Until the passing of the Counties (Detached Parts) Act 1844, part of the parish of Rogate was an exclave of the county of Sussex within Hampshire. This was a large farm called Bohunt, just south-west of Liphook. Also, a small exclave of Hampshire and the parish of Bramshott called Crouch House Farm was in the north-east corner of Rogate parish and was transferred to it.

In 1861 the population of Rogate parish was 990, and the area was 4873 acre. An annual fair was held on 27 September.

In the 2001 census the civil parish covered 5721 acre and had 623 households with a total population of 1,513. 716 residents were economically active.

==Governance==
An electoral ward in the same name exists. This ward includes Milland and at the 2011 census had a total population of 2,447.

==Amenities==
===Worship===
The parish of Rogate is Anglican and the church is dedicated to St Bartholomew. Parish registers date from 1558.

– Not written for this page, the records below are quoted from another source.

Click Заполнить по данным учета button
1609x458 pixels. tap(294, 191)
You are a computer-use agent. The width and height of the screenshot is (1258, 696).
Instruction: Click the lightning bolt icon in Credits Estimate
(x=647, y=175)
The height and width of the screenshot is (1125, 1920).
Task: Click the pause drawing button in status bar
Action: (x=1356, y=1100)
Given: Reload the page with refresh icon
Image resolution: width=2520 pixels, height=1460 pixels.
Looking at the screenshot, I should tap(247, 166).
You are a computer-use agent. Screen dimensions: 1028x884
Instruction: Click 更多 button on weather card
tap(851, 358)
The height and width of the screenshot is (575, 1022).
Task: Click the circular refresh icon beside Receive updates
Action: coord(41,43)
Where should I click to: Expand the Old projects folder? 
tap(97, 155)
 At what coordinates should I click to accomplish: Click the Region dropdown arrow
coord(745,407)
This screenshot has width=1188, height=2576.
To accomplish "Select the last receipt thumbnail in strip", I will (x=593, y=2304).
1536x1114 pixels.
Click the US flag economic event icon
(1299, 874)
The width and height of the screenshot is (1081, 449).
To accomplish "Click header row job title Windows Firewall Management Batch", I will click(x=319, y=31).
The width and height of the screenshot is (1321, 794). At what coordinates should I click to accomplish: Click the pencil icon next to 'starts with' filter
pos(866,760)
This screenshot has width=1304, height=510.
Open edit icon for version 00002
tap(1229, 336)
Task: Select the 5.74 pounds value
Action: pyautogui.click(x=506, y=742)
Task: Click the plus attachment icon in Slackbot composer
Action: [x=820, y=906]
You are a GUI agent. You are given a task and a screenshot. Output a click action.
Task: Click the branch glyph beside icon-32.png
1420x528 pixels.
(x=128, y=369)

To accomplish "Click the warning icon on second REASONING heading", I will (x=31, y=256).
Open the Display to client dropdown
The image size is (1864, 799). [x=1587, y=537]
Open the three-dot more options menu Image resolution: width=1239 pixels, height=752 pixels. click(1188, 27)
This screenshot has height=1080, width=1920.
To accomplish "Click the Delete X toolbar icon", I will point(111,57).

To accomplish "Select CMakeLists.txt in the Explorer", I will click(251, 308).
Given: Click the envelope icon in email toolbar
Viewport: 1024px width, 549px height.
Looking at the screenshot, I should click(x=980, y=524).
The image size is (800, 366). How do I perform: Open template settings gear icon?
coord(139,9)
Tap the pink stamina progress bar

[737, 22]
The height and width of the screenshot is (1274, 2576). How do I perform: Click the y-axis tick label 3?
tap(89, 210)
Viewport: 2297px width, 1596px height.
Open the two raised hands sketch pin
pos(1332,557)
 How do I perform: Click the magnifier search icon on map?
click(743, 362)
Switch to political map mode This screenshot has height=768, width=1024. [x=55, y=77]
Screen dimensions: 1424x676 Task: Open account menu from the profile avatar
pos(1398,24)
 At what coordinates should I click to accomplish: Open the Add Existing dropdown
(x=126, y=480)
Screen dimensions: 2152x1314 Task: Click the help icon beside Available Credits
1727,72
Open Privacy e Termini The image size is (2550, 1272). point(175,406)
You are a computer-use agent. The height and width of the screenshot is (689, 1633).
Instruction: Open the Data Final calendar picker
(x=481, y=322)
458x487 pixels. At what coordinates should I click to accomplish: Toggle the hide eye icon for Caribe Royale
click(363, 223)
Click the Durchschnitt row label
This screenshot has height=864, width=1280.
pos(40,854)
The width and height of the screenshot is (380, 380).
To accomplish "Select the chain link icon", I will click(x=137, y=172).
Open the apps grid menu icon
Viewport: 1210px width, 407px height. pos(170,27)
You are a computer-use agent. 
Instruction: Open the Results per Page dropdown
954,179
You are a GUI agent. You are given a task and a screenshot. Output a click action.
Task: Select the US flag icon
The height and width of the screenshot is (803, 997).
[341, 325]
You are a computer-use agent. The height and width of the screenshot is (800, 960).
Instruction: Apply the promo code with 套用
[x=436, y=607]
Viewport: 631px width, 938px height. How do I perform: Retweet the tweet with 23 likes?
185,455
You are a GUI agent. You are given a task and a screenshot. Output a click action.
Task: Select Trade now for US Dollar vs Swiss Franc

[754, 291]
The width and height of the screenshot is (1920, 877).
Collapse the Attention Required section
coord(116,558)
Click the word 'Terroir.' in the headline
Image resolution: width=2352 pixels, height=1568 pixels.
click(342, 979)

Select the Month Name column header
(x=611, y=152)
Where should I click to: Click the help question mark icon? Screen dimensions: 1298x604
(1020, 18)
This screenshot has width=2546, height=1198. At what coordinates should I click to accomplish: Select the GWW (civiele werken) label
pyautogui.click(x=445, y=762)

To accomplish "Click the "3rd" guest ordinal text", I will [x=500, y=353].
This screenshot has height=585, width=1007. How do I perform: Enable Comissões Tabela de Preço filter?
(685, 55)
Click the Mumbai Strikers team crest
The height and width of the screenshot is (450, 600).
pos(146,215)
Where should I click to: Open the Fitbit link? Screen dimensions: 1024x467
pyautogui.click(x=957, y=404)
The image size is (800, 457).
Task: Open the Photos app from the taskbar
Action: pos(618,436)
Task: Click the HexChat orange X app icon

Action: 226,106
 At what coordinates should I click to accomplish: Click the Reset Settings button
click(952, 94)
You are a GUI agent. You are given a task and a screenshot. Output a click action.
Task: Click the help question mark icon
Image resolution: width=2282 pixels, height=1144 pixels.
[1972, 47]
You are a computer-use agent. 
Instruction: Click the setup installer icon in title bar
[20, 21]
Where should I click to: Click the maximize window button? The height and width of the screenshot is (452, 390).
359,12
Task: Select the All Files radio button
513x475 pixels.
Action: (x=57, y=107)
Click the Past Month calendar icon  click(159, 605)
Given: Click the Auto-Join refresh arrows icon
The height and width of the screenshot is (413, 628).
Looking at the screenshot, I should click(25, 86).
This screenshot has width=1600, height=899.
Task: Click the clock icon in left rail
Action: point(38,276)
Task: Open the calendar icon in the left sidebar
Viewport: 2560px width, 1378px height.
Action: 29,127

The ancient parish of Terwick is included in Rogate and the northern part of the parish is in the ecclesiastical parish of Milland. The church of St Peter, Terwick, lies close to the A272 main road to Midhurst.

===Education===
There are primary schools in both Rogate and Rake. In 2008 Rogate School was the subject of a successful campaign to overturn a council recommendation to close the school. In October 2019 the school was deemed 'Good' by Ofsted.

===Community centres===
Both Rogate and Rake have village halls.

===Pubs===
The only pub in Rogate village is the White Horse, following the closure of the Wyndham Arms. The Jolly Drover at Hill Brow and The Flying Bull at Rake on the old London to Portsmouth road lie just within the parish and county boundary, which runs through the middle of The Flying Bull pub. In 2011 the Sun Inn closed and in 2012 planning permission was granted for conversion to two houses for residential use. Rake had another pub, now closed: The Red Lion, opposite The Flying Bull on the London Road, which was the scene of a murder in 1748.

===Farm===
Durleighmarsh (pick your own) farm and farm shop are noted for asparagus, strawberries, runner beans and squash.